On Tue, May 22, 2012 at 12:35 PM, Stefan Fuhrmann <eqfox_at_web.de> wrote:
>> Having a stable hash function sure doesn't seem like this would
>> account for that reduction. Can you please elaborate?
>
>
> Subversion up to and including 1.7 will serialize directories
> as string->string hashes in FSFS. wordpress.org uses projects
> as the top-level of its repository (just like Apache). So, every
> commit writes a new version of that. At >26k projects, that's
>>1.4MB per revision.
>
> In 1.8, one may activate directory deltification. After serialization,
> the resulting text will be deltified just like any other node and
> the result be zip-compressed. Many revisions are now about 2KB.
> However, that hinges on successive versions of the directories
> to produce serialized text. Even a random "shift" by a larger
> number of entries will leave no 64 byte matches (our xdelta
> granularity) within the 100k text windows used by xdelta.

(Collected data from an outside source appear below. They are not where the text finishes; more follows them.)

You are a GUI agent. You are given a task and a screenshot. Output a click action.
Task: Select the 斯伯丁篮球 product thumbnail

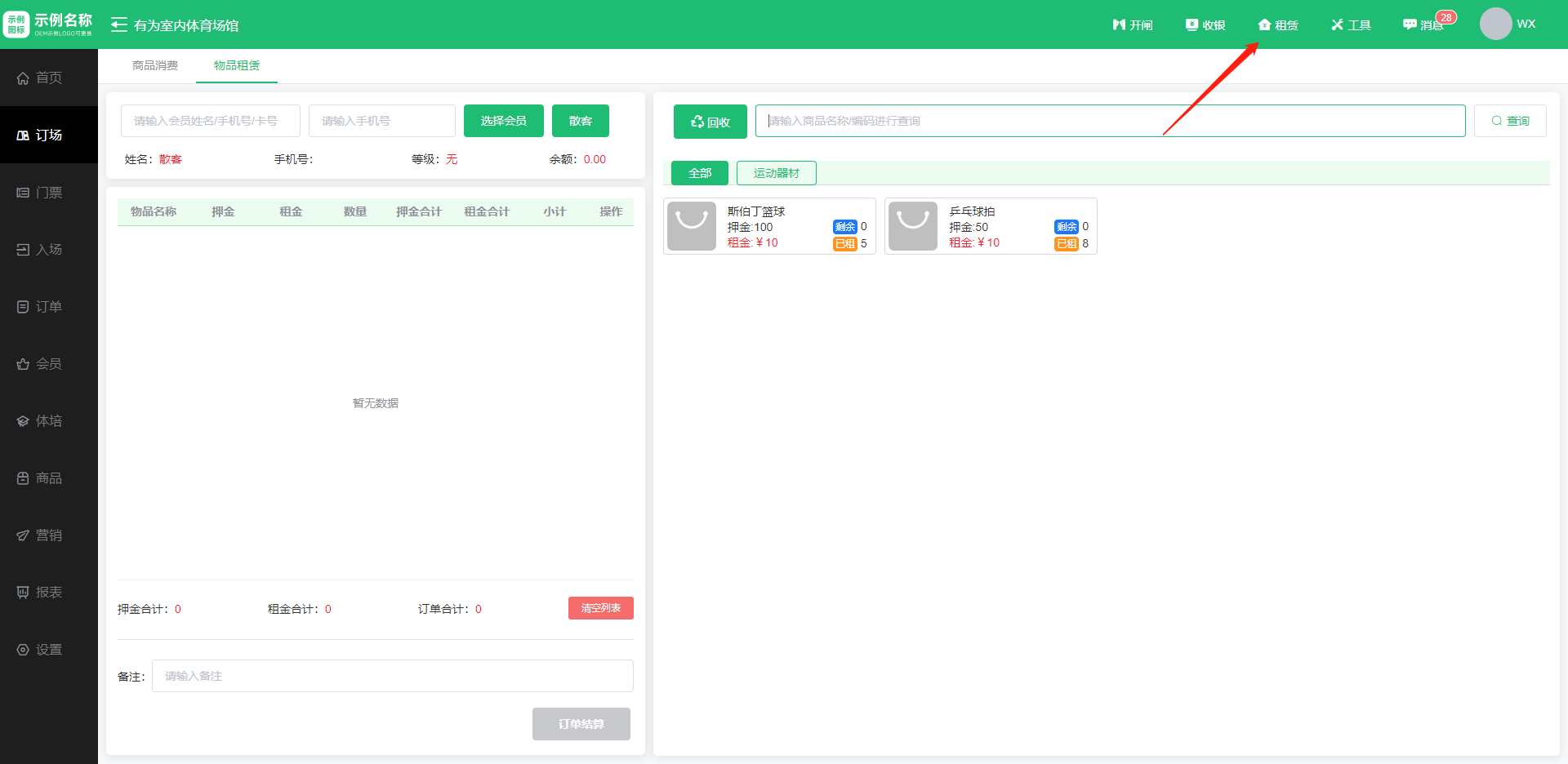(692, 226)
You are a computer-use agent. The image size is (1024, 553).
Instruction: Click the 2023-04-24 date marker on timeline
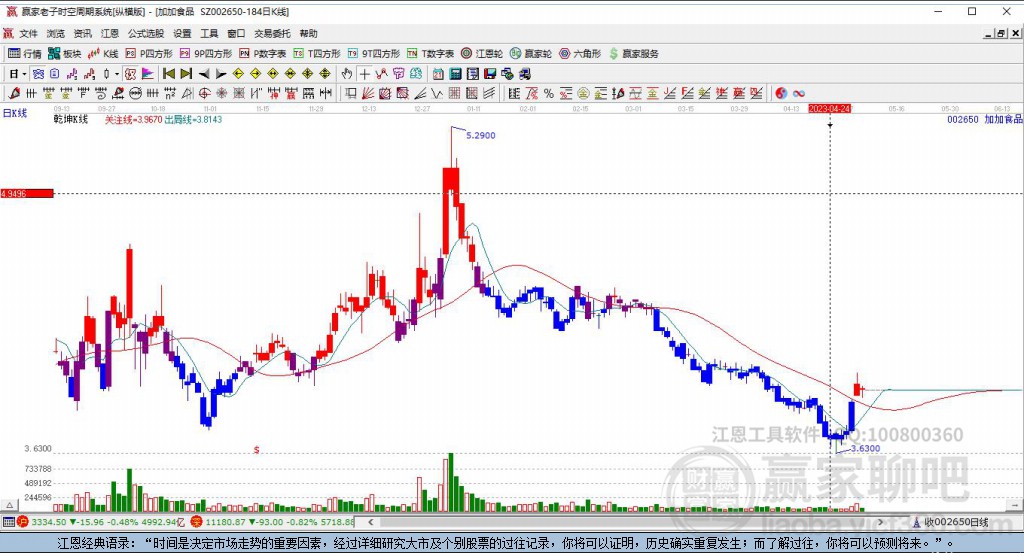point(829,107)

Thanks for the explanation. However, this is a very specific use case
- why can't we just use an explicitly sorted data structure here? I
know Greg coded up a red-black tree for pocore...I'm sure there are
plenty of guaranteed-sorted data structures under an ALv2 license. =)
> Well, I am a developer and reproducibility between test runs
> *does* matter to me.
If ordering matters, then the presentation layer should enforce
ordering. I would never expect a hash table to produce sorted
ordering across runs. (In fact, if it does, it probably means it has
a flaw in the implementation...which is exactly what happened with
APR.)
> On a more general note: We don't use hashes as a means to
> randomize our data. For us, they are simply containers with
> an average O(1) insertion and lookup behavior. The APR interface
> also allows for iterating that container - so it *has* an ordering
> and it has been quite stable under different operations and
> over many versions of APR.
Iterating isn't the same as ordering.
> The change in 1.4.6 did *not* solve the fundamental performance
> problem but it makes our life harder - at least for a while.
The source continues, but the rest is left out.